In fact, we were in Yorkshire the weekend before last, on a huge and muddy walk and we could have sold probably ten equafleeces along the way. People loved it and apart from thinking Poppy looked cute, the majority completely understood the practicalities. Only one horrible she-devil of a woman was rude enough to criticise and suggest we weren't allowing her to be a 'proper' dog by letting her get muddy (I'm boiling over just remembering the encounter now!) But I quickly wacked the ugly horror-bag on the nose with a rolled up newspaper. Worked a treat. Although next time I might graduate to the snooker ball in a sock method to make me feel even better


----------



## DB1 (Jan 20, 2012)

I usually just laugh and say its totally for my benefit, nicer having a cleaner dryer dog back at home. Yes as adult dogs it is by far the kinder thing for all to have a shorter coat (the natural one I mean), it changes and loses that short shaggy look anyway and as you say Marzi they just look fat!


----------



## RuthMill (Jun 30, 2012)

Wow! Amazing coat!


----------



## JasperBlack (Sep 1, 2012)

Jasper looks rather round at the mo! I'm waiting for Santa to bring me some clippers 


Sent from my iPhone using Tapatalk


----------



## Tinman (Apr 23, 2013)

Mazzapoo said:


> In fact, we were in Yorkshire the weekend before last, on a huge and muddy walk and we could have sold probably ten equafleeces along the way. People loved it and apart from thinking Poppy looked cute, the majority completely understood the practicalities. Only one horrible she-devil of a woman was rude enough to criticise and suggest we weren't allowing her to be a 'proper' dog by letting her get muddy (I'm boiling over just remembering the encounter now!) But I quickly wacked the ugly horror-bag on the nose with a rolled up newspaper. Worked a treat.
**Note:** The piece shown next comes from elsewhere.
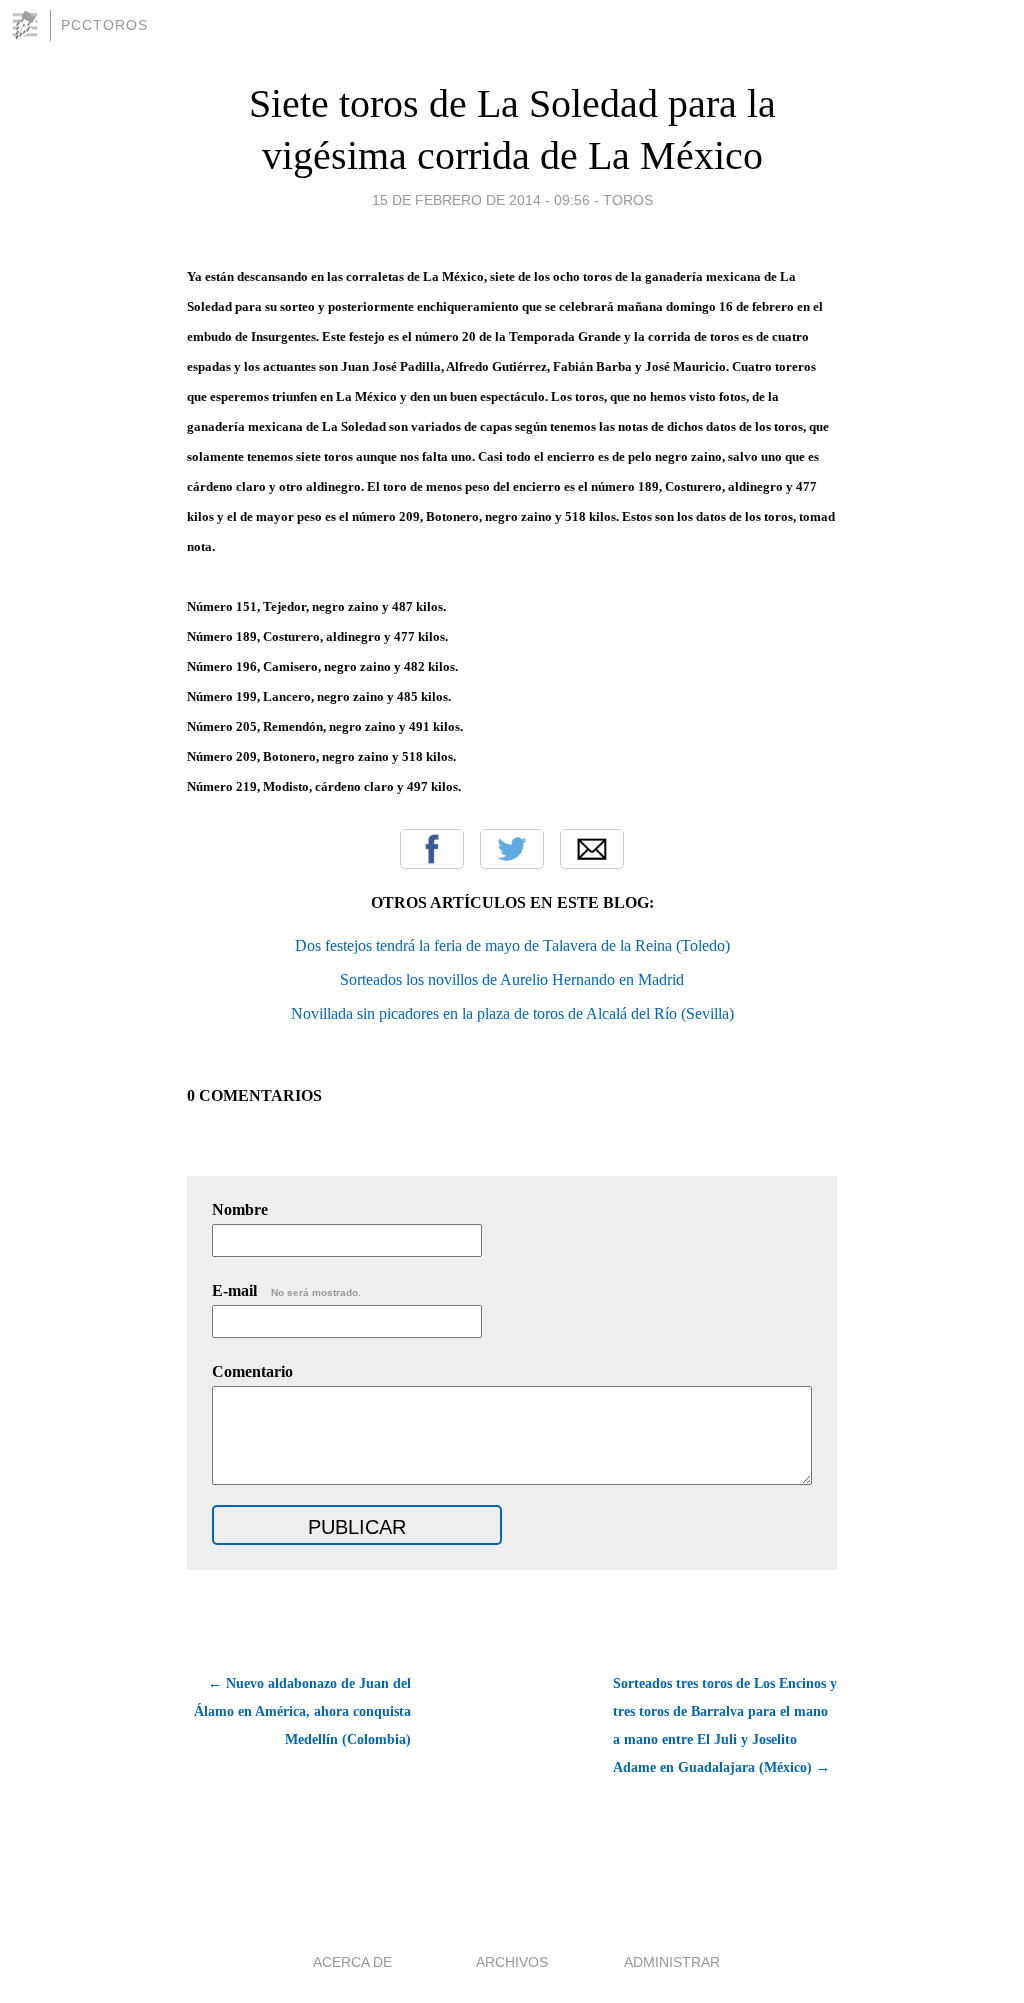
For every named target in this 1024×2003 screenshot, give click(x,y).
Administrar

Although next time I might graduate to the snooker ball in a sock method to make me feel even better


:laugh::laugh::laugh::laugh::laugh:
If you Go down in the woods today
Your sure for a big surprise
It's mazzapoo with balls in a sock 
Ready to whack you between the eyes!!! 
Xx


----------



## Mazzapoo (Jul 28, 2013)

Yeah, so don't dis the fleece!


----------



## RuthMill (Jun 30, 2012)

Haha, enjoyed catching up!


----------